TEMPO.CO, Surakarta - Mayoritas pasar tradisional yang ada di Kota Surakarta, Jawa Tengah, hingga kini belum memiliki zona khusus untuk pedagang berjualan daging dan ikan. Para pedagang yang berjualan daging dan ikan masih bercampur dengan pedagang barang konsumsi lain. "Kondisi ini memang tidak ideal," kata Kepala Dinas Pengelola Pasar Kota Surakarta Subagyo, Senin 22 Februari 2016.
Menurut dia, barang dagangan berupa daging dan ikan basah seharusnya ditempatkan secara terpisah dengan barang dagangan lain.
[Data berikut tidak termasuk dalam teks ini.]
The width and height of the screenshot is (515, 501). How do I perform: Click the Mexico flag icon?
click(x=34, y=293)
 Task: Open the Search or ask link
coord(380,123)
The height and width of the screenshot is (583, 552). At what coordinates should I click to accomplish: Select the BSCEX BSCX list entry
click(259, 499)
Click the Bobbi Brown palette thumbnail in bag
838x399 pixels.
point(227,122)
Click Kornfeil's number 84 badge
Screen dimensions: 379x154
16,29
Alasannya, daging rentan terkena bakteri dan mikroorganisme. "Sehingga perlu tempat khusus agar lebih hiegenis," kata Subagyo.
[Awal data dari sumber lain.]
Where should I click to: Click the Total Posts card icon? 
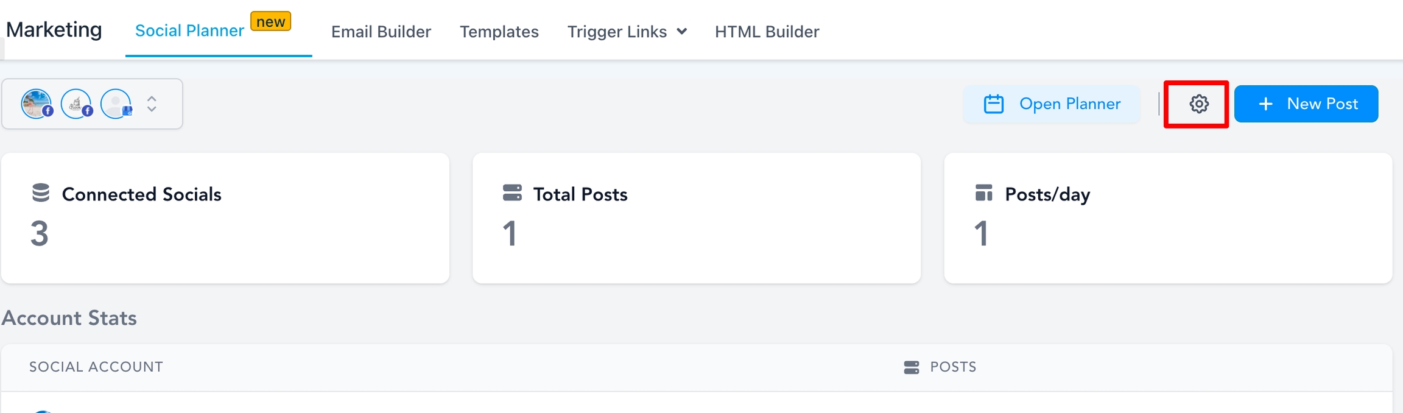(512, 194)
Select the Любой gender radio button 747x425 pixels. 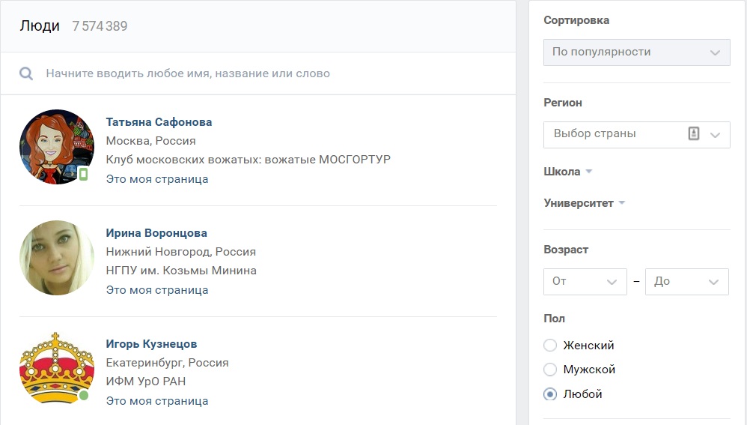point(550,394)
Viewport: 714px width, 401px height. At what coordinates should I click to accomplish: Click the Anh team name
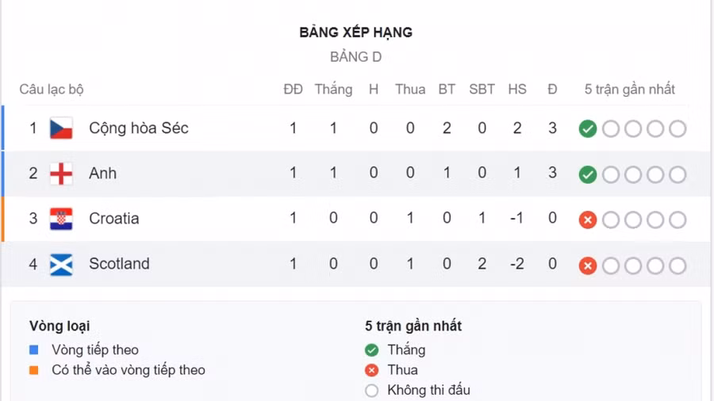tap(102, 174)
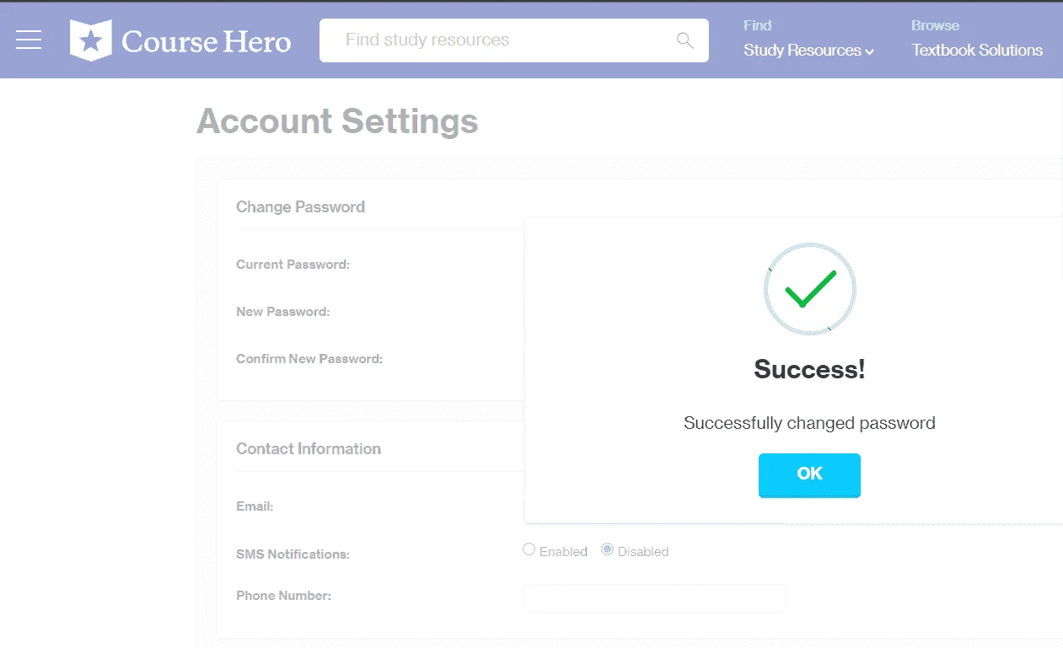1063x648 pixels.
Task: Select the Disabled SMS notifications radio
Action: click(x=607, y=549)
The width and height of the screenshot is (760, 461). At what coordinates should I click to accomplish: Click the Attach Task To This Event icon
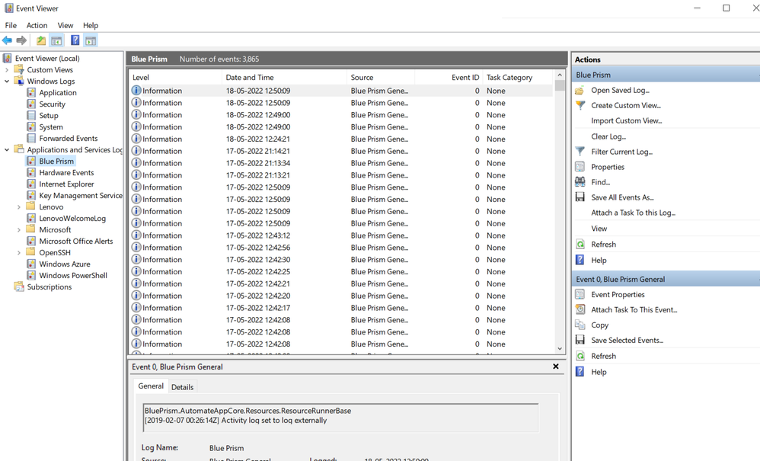click(x=580, y=310)

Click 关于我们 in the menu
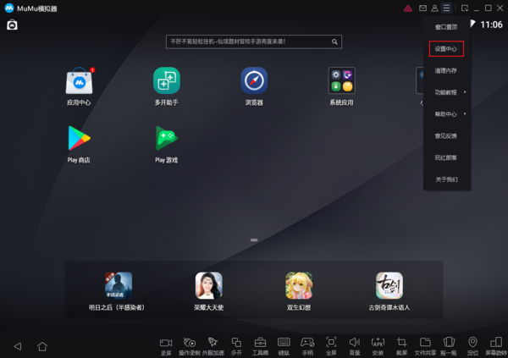click(446, 179)
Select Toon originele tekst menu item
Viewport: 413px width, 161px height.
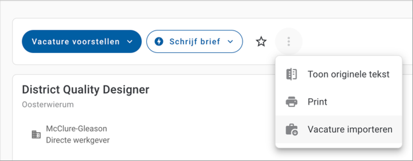348,74
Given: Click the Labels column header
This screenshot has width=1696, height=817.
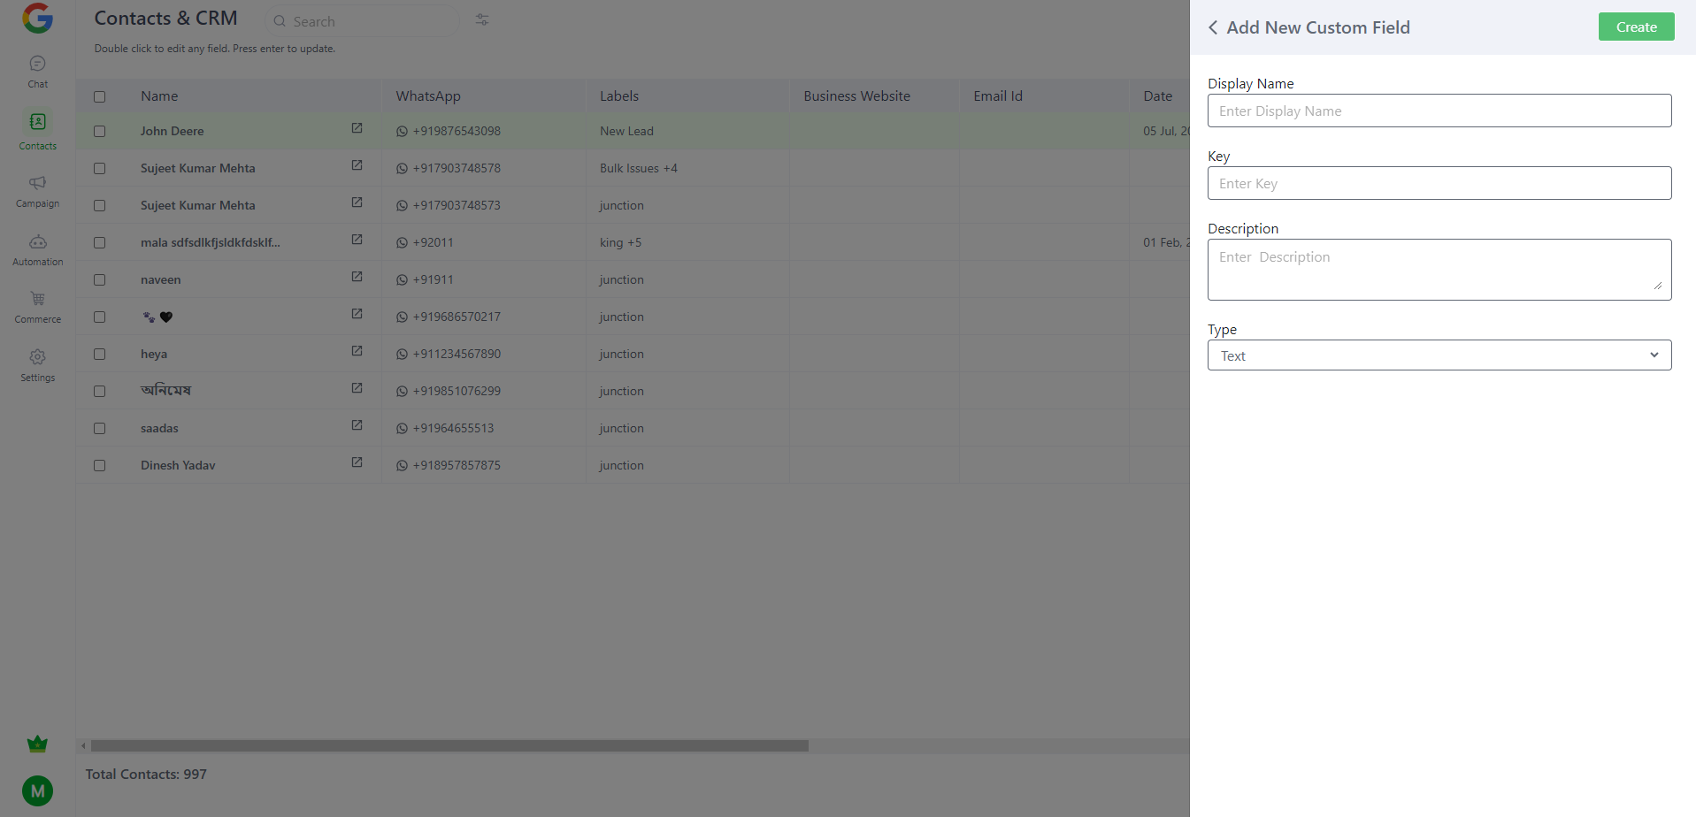Looking at the screenshot, I should (619, 96).
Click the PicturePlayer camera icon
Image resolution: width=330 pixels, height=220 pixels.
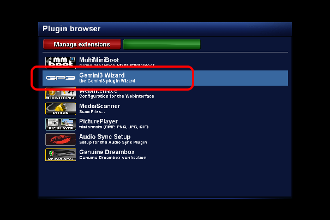click(x=61, y=124)
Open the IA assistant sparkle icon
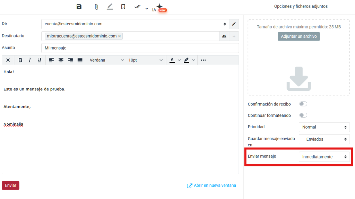355x199 pixels. (x=159, y=8)
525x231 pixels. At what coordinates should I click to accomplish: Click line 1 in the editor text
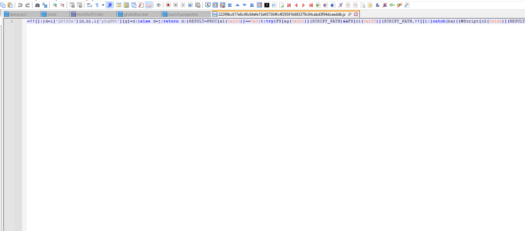pos(192,21)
Selain itu, daging yang diletakkan di tempat yang terbuka lebih mudah dihinggapi lalat. Apalagi, ujarnya, komoditas daging dan ikan juga memerlukan tempat khusus untuk mencegah bau anyir menyebar ke santero pasar.
Hingga saat ini baru delapan dari 44 pasar tradisional di Kota Surakarta yang telah memiliki ruang khusus untuk berjualan daging dan ikan. "Paling besar di Pasar Legi, Pasar Gede dan Pasar Nusukan," kata Subagyo.
Rencananya, Dinas Pengelola Pasar Surakarta akan membangun zona khusus daging dan ikan di sejumlah pasar tradisional. "Akan dibangun secara bertahap," katanya. Sebab, instansi itu membutuhkan anggaran yang cukup besar untuk membangun zona khusus daging dan ikan.
Subagyo menjelaskan, zona khusus itu memerlukan sistem drainase yang lengkap. "Pedagang harus bisa mengakses air bersih secara mudah," katanya. Lapak yang digunakan pedagang juga harus terbuat dari logam sehingga mudah dibersihkan.
Tahun ini, Subagyo berencana membangun zona khusus daging dan ikan di dua pasar tradisional di Surakarta. "Di pasar Kadipolo dan Pasar Jongke," katanya. Sebab, ujar Subagyo, jumlah pedagang daging dan ikan di kedua pasar tersebut ternyata banyak. "Di Kadipolo mencapai 40 pedagang."
Menurut dia, pembangunan zona khusus di dua pasar itu akan menelan anggaran hingga Rp 500 juta. "Kami memiliki anggaran melalui dana alokasi khusus dari pemerintah pusat," katanya.